◆ WORK REQUEST
Please say what the proposed ADA-CASH coin would be pegged to, according to the discussion excerpt on cryptocurrency as everyday money.

This doesn’t make for a good liquid currency though. The reason people use dollars in everyday purchases is because a dollar today is pretty close to what a dollar tomorrow will be worth. If you knew that the $20 dollars in your pocket was going to be worth $100 tomorrow you wouldn’t spend it, but if you thought that the $20 dollars in your pocket might be worth $20.02 tomorrow you might go ahead and spend on stuff you need and save more.

US dollars used to be deflationary as well, as we’ve turned to inflation policies and low interest rates people are enticed to spend, and now everyone is in major debt.

3 Likes

I believe it could easily be solved with two coins, ADA and ADA-CASH. ADA floats freely and is used for savings (store of value) while ADA-CASH is pegged to the US dollar and used for daily transactions. Daedalus should be able to easily store both and change from one to another with ease, perhaps with a built in exchange? ADA is fixed in supply while ADA-CASH can grow on demand by adding one zero to all wallets at once so there won’t be first receivers who have an advantage over the rest (FED/GOVT).

I hope somebody tries to implement this solution soon and I would like to be part of it.

10 Likes

This is a very complex topic and I don’t think any of us have enough background in macroeconomics to discuss this properly (does anybody here have a Ph.D. in Economics?). In any case, I’m not convinced by OP’s argument nor I understands yours: first of all, we should separate the current speculative pricing of cryptocurrencies as these are not defined by them but by the market; the extreme volatility of Bitcoin is not related to the cost of mining (which is attached to the current difficulty, reward, electricity cost, hardware development, weather, etc.). I see the deflationary property defined by the controlled supply algorithm similar to how we can keep our fiat savings in a normal savings bank account. I know that I could buy US bonds today and have more fiat tomorrow, but if I want a new laptop today I will buy it today… it’s not like I am buying a laptop today because USD is inflationary (since the inflation rate is only significative in long periods of time). The only time when this pressure of buying things ASAP happens is when you have hyperinflation.

My hypothesis basically is that while the rate of inflation or deflation is lower than the growth rate of a stock market or a real estate market, people will not take decisions based on some inflationary/deflationary properties of their default currency.

Absolutely @Ikarus , that was exactly my thought in a previous post above

We don’t need any economic background to identify the pain points we face as daily users of commerce instruments and cryptocurrencies which are the first step in recognizing the need for solutions.

The most important social pain points are:

  • Volatility (Merchants won’t be changing prices on every crypto tick)
  • Fractionality (Consumers won’t buy a loaf of bread for 0.00634512 ADAs)
  • Convertibility (Consumers and merchants are resistant to make conversions from fiat to crypto)

The most important usability pain points are:

  • Instant confirmation (Some cryptos excel at this)
  • Vanity numbers (Sending money to 1-800-MYSHOP instead of 1a53380170f384699a45f09ed952edbed)

◆ INFORMATION SUPPLIED
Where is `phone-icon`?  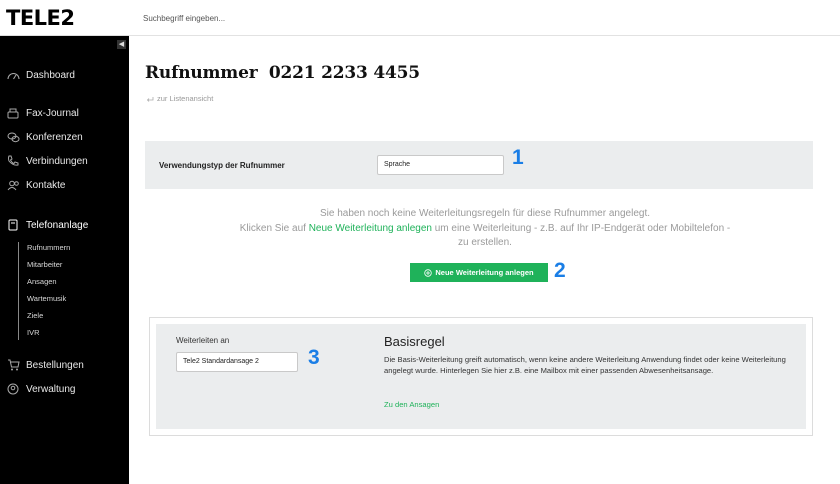
phone-icon is located at coordinates (13, 161).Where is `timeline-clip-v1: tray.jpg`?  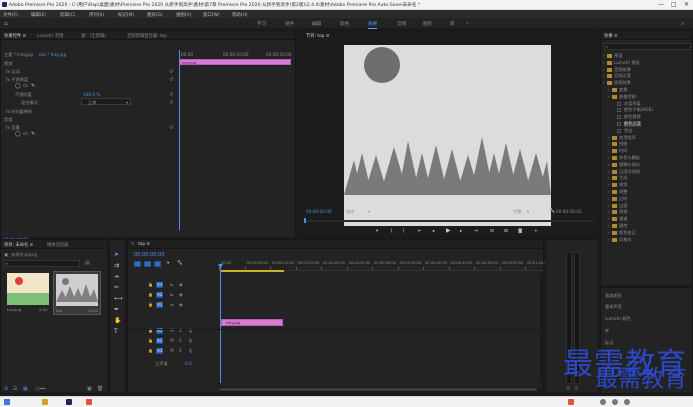
timeline-clip-v1: tray.jpg is located at coordinates (252, 322).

◆ WRITTEN REPLY
The US dollar.